NOTICE: Fourth Circuit I.O.P. 36.6 states that citation of


unpublished dispositions is disfavored except for establishing
res judicata, estoppel, or the law of the case and requires
service of copies of cited unpublished dispositions of the Fourth
Circuit.
RESOLUTION TRUST CORPORATION, as Receiver for
Coreast
Federal Savings Bank, Plaintiff-Appellee,
v.
GOLDEN KEY LIMITED PARTNERSHIP; Chong Pin Ong;
Kamran
Saghafi; Hamid Saghafi, Defendants-Appellants.
No. 92-1854.

United States Court of Appeals,


Fourth Circuit.
Argued: March 2, 1993
Decided: April 26, 1993

Appeal from the United States District Court for the Eastern District of
Virginia, at Alexandria. Albert V. Bryan, Jr., Senior District Judge. (CA92-405-A)
Kelly Ralston Dennis, HAAS & DENNIS, P.C., McLean, Virginia, for
Appellant.
Bradfute W. Davenport, Jr., MAYS & VALENTINE, Richmond,
Virginia, for Appellee.
Bryan Grimes Creasy, MAYS & VALENTINE, Richmond, Virginia;
James M. Barker, Assistant General Counsel, Michael P. Condon, Senior
Counsel, Sheila Kraft Budoff, Senior Attorney, RESOLUTION TRUST
CORPORATION, Washington, D.C., for Appellee.

E.D.Va.
AFFIRMED.
Before PHILLIPS and NIEMEYER, Circuit Judges, and HILL, Senior
Circuit Judge of the United States Court of Appeals for the Eleventh
Circuit, sitting by designation.
PER CURIAM:

OPINION
1

Golden Key Limited Partnership and partners Chong Pin Ong, Kamran
Saghafi, and Hamid Saghafi (collectively, Golden Key) appeal from a summary
judgment in favor of Resolution Trust Corporation (RTC) on RTC's suit to
collect from Golden Key the balance due on a note. Golden Key also
challenges the district court's award of attorneys' fees to RTC. We affirm.

* Golden Key contracted to buy a shopping center from First Federal Savings
and Loan Association of Roanoke (First Federal).
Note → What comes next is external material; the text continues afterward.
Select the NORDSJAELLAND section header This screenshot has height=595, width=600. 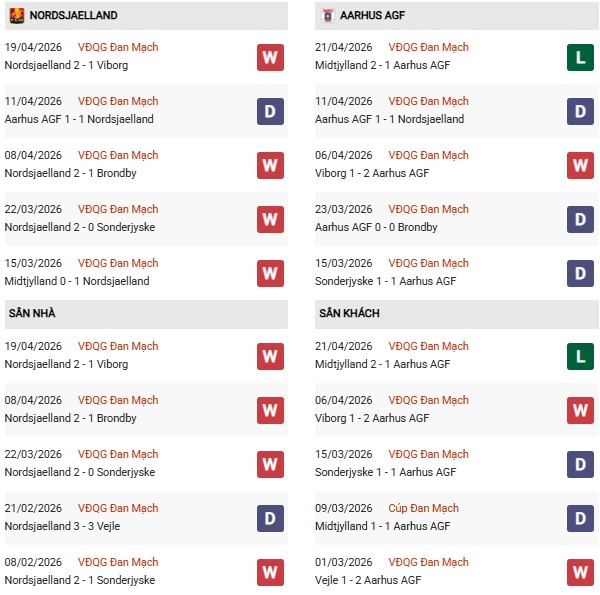[70, 16]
Paragraph 21(e) of the sales
contract warranted that the property complied with all applicable codes,
ordinances, and regulations. J.A. 144. To finance the purchase, Golden Key
executed a $1.315 million note payable to First Federal in monthly installments.
The note was secured by a deed of trust between Golden Key and First Federal.
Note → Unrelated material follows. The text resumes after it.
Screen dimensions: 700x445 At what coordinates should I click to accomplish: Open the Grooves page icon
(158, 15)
Four years later, First Federal's successor in interest declared the note in default
and recovered $742,840.14 from the foreclosure sale of the property. After
some developments not relevant to this litigation, RTC was appointed Receiver
for First Federal's ultimate successor, became owner of the note, and sued to
collect the outstanding debt.

Golden Key was dilatory during litigation, filing an answer only when
compelled and failing to perform discovery within the allotted time. J.A. 1,
122-23. Moreover, they conceded the elements essential to RTC's recovery: that
they had executed the note, that RTC is the holder, and that they had defaulted
on the note's payment. Bank of Southside Virginia v. Candelario, 238 Va. 635,
385 S.E.2d 601 (1989). In their answer, J.A. 49, and in opposition to RTC's
motion for summary judgment, however, they raised the affirmative defense of
failure of consideration.

As the time for discovery expired, and just before the summary judgment

hearing, Golden Key proffered three affidavits stating that First Federal had
breached the warranty contained inp 21(e) of the sales contract. J.A. 92-99.
Two of the affidavits were identical, reciting that the affiants had
6
inspected
in considerable detail the particular property known as Golden Key
Shopping Center ... and have identified various violations of the applicable building
code ... and have reason to believe that each such code violation existed at the time
of the conveyance of the property to Golden Key Limited Partnership.
7

J.A. 96, 101. These affiants were identified simply as Aubrey G. Nichols and J.
Mark White. The third affidavit was by Ong, who recited that he had relied on
First Federal's warranty and had no knowledge of building code violations until
the note was declared in default. J.A. 98.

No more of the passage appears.